WHAT YOU NEED TO DO
Please convert the rows running from the line containing "What do you see at coordinates (1618, 1198)" through the end of the rows, both ends included, into a JSON list of strings with one string per line and blank lines omitted. Include nothing outside that part.

(Saved entries)
--------------------------------
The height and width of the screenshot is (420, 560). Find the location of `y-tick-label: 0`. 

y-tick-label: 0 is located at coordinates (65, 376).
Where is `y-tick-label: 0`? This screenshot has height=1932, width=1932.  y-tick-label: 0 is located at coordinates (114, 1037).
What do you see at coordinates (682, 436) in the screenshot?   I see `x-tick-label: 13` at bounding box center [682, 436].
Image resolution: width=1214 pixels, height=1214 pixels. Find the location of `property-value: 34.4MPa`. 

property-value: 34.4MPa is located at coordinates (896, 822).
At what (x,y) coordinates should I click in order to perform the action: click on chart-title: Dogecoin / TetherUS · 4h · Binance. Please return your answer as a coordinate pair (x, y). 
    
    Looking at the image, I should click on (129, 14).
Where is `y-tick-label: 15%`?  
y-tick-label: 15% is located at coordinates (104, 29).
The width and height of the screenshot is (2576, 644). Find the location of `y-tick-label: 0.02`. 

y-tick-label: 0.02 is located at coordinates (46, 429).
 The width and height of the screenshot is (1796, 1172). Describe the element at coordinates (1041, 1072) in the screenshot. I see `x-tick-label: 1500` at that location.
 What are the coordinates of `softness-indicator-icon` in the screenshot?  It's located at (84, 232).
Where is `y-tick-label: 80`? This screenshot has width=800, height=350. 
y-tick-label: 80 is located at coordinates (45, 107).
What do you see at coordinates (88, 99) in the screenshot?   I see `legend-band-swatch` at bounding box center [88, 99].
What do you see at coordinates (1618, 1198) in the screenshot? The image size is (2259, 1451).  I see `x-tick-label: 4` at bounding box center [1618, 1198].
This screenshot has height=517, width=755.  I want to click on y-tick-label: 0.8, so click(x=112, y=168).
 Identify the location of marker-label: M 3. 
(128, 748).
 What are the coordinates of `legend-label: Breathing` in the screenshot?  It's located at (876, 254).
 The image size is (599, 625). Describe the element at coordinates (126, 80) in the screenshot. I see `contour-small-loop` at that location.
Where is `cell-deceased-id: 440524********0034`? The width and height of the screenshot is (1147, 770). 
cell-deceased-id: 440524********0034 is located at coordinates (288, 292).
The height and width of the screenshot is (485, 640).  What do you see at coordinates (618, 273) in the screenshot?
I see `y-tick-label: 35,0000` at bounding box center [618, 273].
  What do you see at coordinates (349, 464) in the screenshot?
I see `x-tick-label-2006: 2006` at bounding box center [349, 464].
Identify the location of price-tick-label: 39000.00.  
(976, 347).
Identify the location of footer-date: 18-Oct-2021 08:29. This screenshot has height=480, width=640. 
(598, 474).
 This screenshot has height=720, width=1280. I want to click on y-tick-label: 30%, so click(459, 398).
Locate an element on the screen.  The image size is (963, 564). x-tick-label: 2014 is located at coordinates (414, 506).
--------------------------------
SOLUTION TO THIS TASK
[
  "What do you see at coordinates (1618, 1198) in the screenshot? The image size is (2259, 1451).  I see `x-tick-label: 4` at bounding box center [1618, 1198].",
  "This screenshot has height=517, width=755.  I want to click on y-tick-label: 0.8, so click(x=112, y=168).",
  " Identify the location of marker-label: M 3. ",
  "(128, 748).",
  " What are the coordinates of `legend-label: Breathing` in the screenshot?  It's located at (876, 254).",
  " The image size is (599, 625). Describe the element at coordinates (126, 80) in the screenshot. I see `contour-small-loop` at that location.",
  "Where is `cell-deceased-id: 440524********0034`? The width and height of the screenshot is (1147, 770). ",
  "cell-deceased-id: 440524********0034 is located at coordinates (288, 292).",
  "The height and width of the screenshot is (485, 640).  What do you see at coordinates (618, 273) in the screenshot?",
  "I see `y-tick-label: 35,0000` at bounding box center [618, 273].",
  "  What do you see at coordinates (349, 464) in the screenshot?",
  "I see `x-tick-label-2006: 2006` at bounding box center [349, 464].",
  "Identify the location of price-tick-label: 39000.00.  ",
  "(976, 347).",
  "Identify the location of footer-date: 18-Oct-2021 08:29. This screenshot has height=480, width=640. ",
  "(598, 474).",
  " This screenshot has height=720, width=1280. I want to click on y-tick-label: 30%, so click(459, 398).",
  "Locate an element on the screen.  The image size is (963, 564). x-tick-label: 2014 is located at coordinates (414, 506)."
]